Fructose, what has been touted as “fruit sugar” for all these years, is truly where the blame lies in all this. Natural fruit sugar, from good sources like fruits and honey are acceptable in their true form, and have many healthy benefits, whether from the fruit or the honey itself. Corn is a grain, a grass, and even natural maize has its pitfalls, which will be discussed in a future post.
I could show you everything about Fructose from beginning to end, but since the focus here is on commercial produced HFCS, that is the part of the science I will show you. Here is what Wiki has to tell us about the health effects of fructose:
Fructose absorption occurs via the GLUT-5 (fructose only) transporter, and the GLUT2 transporter, for which it competes with glucose and galactose. A deficiency of GLUT 5 may result in excess fructose carried into the lower intestine. There, it can provide nutrients for the existing gut flora, which produce gas. It may also cause water retention in the intestine. These effects may lead to bloating, excessive flatulence, loose stools, and even diarrhea depending on the amounts eaten and other factors. For many people, fructose malabsorption is a major health concern.
 Metabolic syndromes
Excess fructose consumption has been hypothesized to be a cause of insulin resistance, obesity, elevated LDL cholesterol and triglycerides, leading to metabolic syndrome.

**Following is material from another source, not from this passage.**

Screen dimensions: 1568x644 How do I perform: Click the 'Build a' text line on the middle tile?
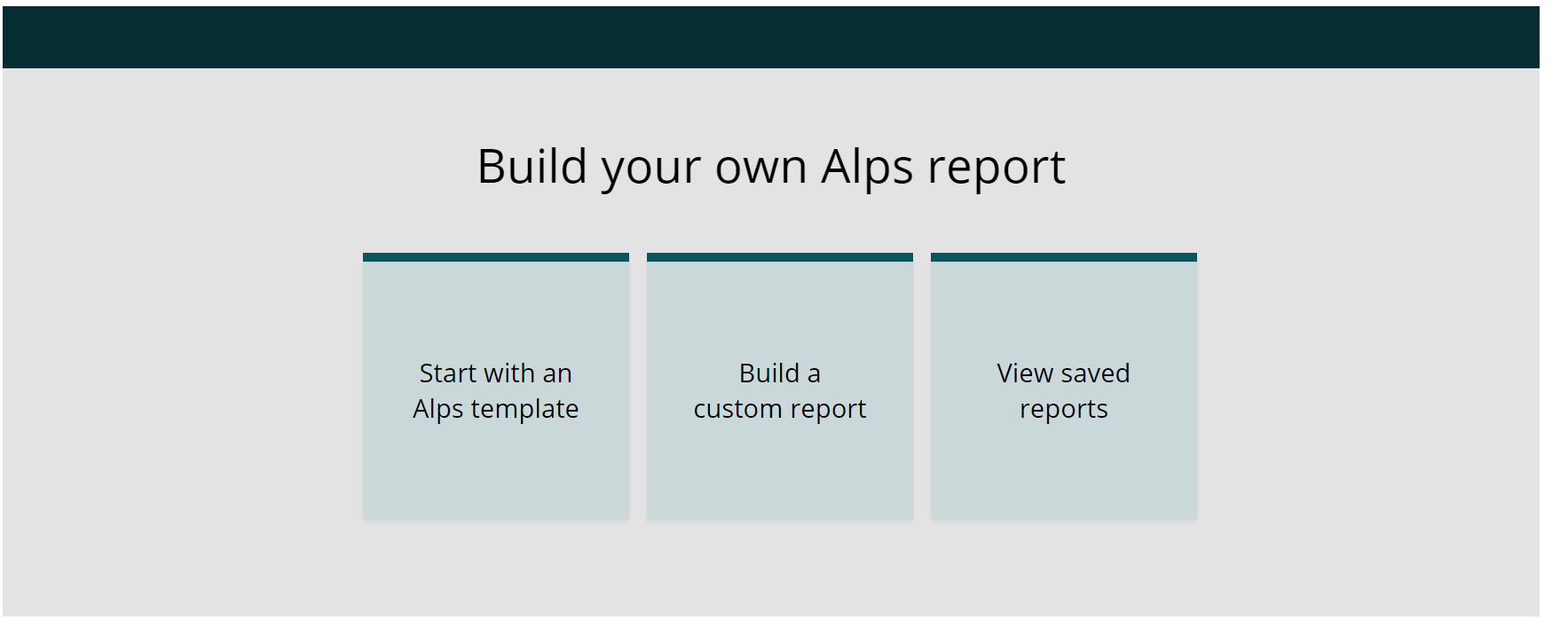pos(779,373)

Fructose consumption has been shown to be correlated with obesity, especially central obesity which is thought to be the most dangerous kind of obesity. A study in mice showed that a high fructose intake increases adiposity.

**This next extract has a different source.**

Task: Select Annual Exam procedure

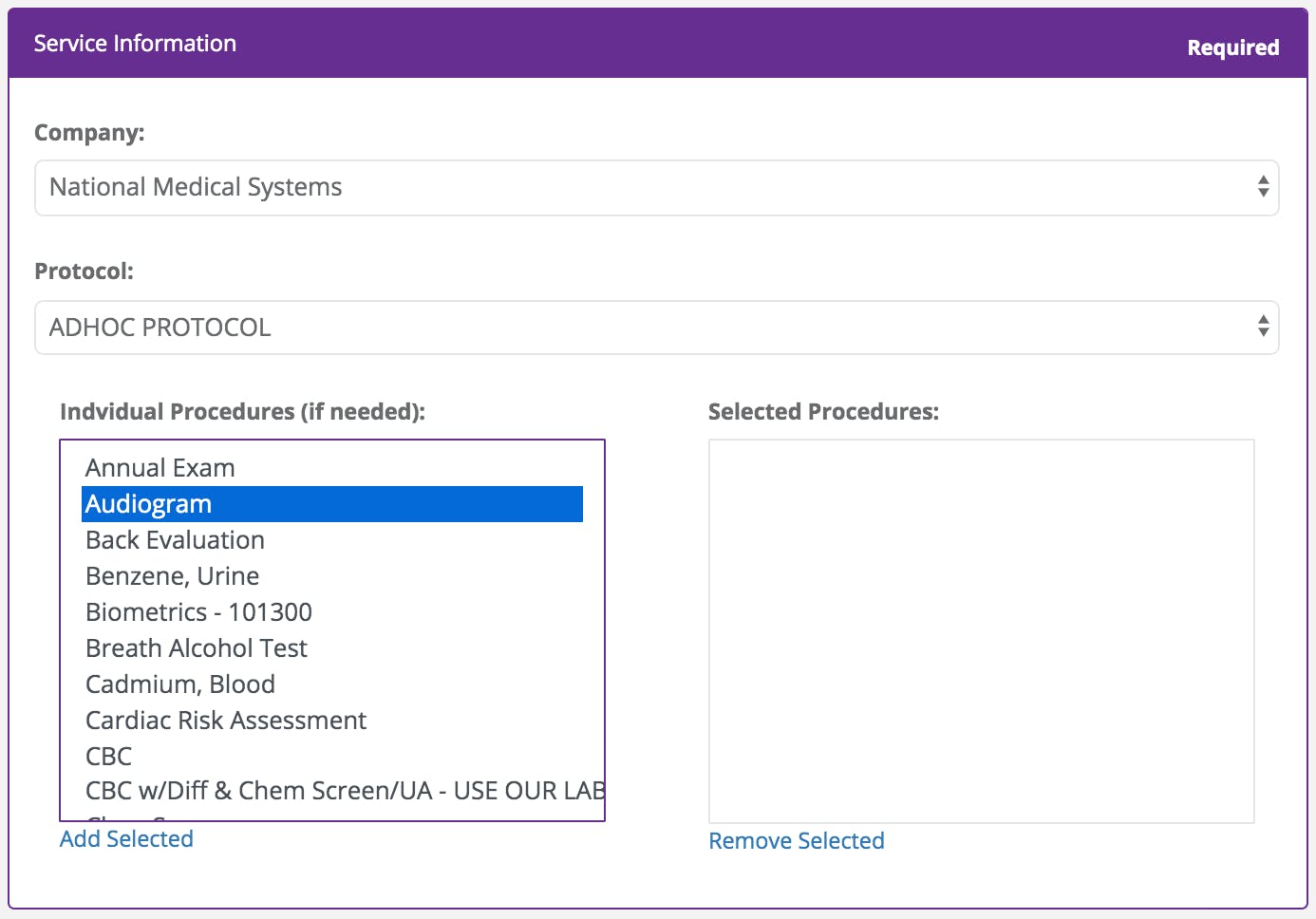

Although all simple sugars have nearly identical chemical formulae, each has distinct chemical properties. This can be illustrated with pure fructose. A journal article reports that, “…fructose given alone increased the blood glucose almost as much as a similar amount of glucose (78% of the glucose-alone area)”.
One study concluded that fructose “produced significantly higher fasting plasma triacylglycerol values than did the glucose diet in men” and “…if plasma triacylglycerols are a risk factor for cardiovascular disease, then diets high in fructose may be undesirable”. Bantle et al. “noted the same effects in a study of 14 healthy volunteers who sequentially ate a high-fructose diet and one almost devoid of the sugar.”

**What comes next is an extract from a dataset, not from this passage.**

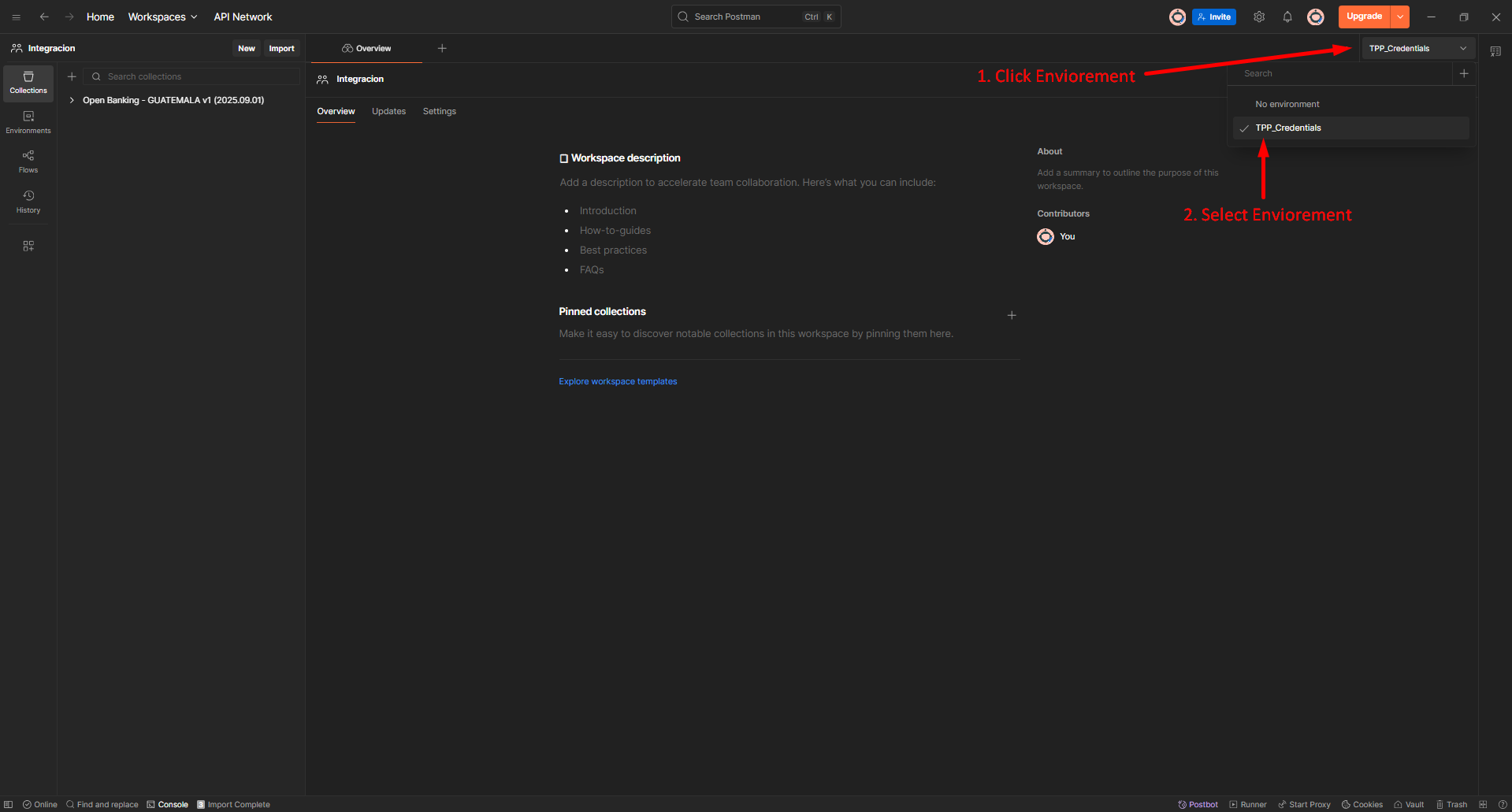This screenshot has width=1512, height=812.
Task: Select the TPP_Credentials environment option
Action: (1288, 128)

Fructose is a reducing sugar, as are all monosaccharides. The spontaneous chemical reaction of simple sugar molecules to proteins, known as glycation, is thought to be a significant cause of damage in diabetics. Fructose appears to be equivalent to glucose in this regard and so does not seem to be a better answer for diabetes for this reason alone, save for the smaller quantities required to achieve equivalent sweetness in some foods. This may be an important contribution to senescence and many age-related chronic diseases.
Oh, but that’s not all, and as I am pressed for time today, I will share the rest of these with you later. Simply put, commercial corn sugar is bad for you. Best not to use it. Take the time to read the labels, because you never know where it will turn up next. With the industry trying to get the name changed, we have to be more clever than they are to see what they are doing. Most of the readers of this blog are most likely clever enough to avoid the corn sugar poisons to know them for what they are. From to soda giants to the fast food drive-thrus, you know where the sticky sweet badness will be. Good luck in avoiding it, but with knowledge behind you, there will be no need for luck.